_What you should do_
Set down the entries that follow exactly as written, leaving out any images.

═══ Data extracts ═══

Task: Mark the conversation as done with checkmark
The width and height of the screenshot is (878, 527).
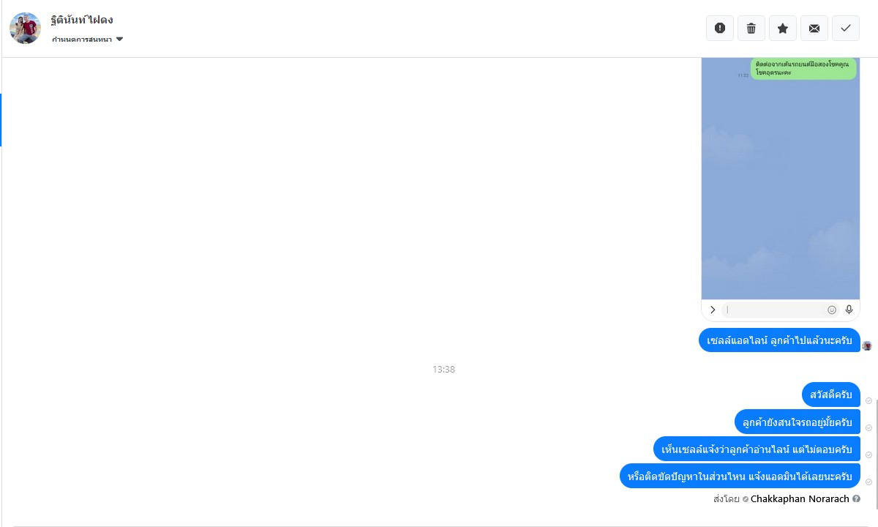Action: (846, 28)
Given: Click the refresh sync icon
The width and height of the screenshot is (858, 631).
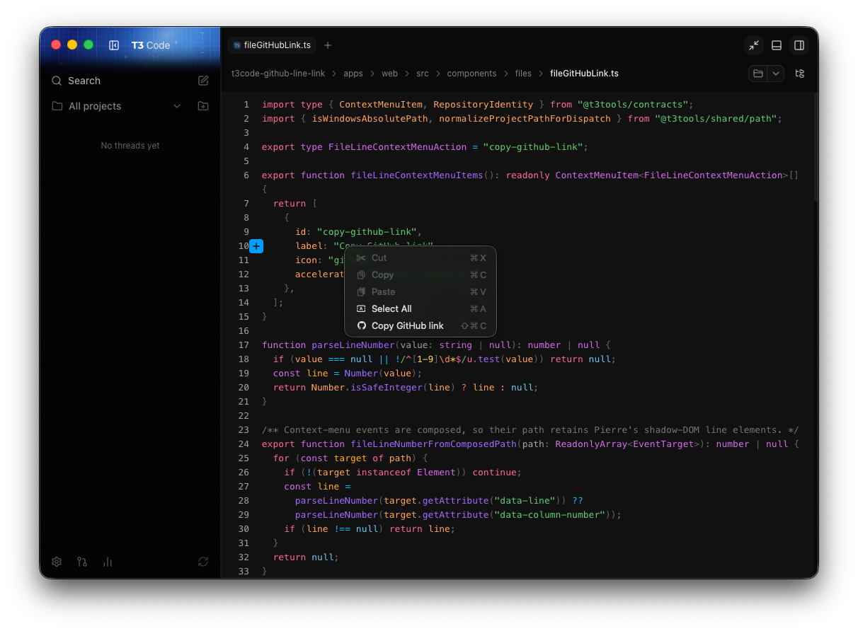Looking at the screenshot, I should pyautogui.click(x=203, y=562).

═══

_Task output_
Task: Mark the conversation as done with checkmark
The width and height of the screenshot is (878, 527).
Action: (846, 28)
Given: Click the refresh sync icon
The width and height of the screenshot is (858, 631).
Looking at the screenshot, I should pyautogui.click(x=203, y=562).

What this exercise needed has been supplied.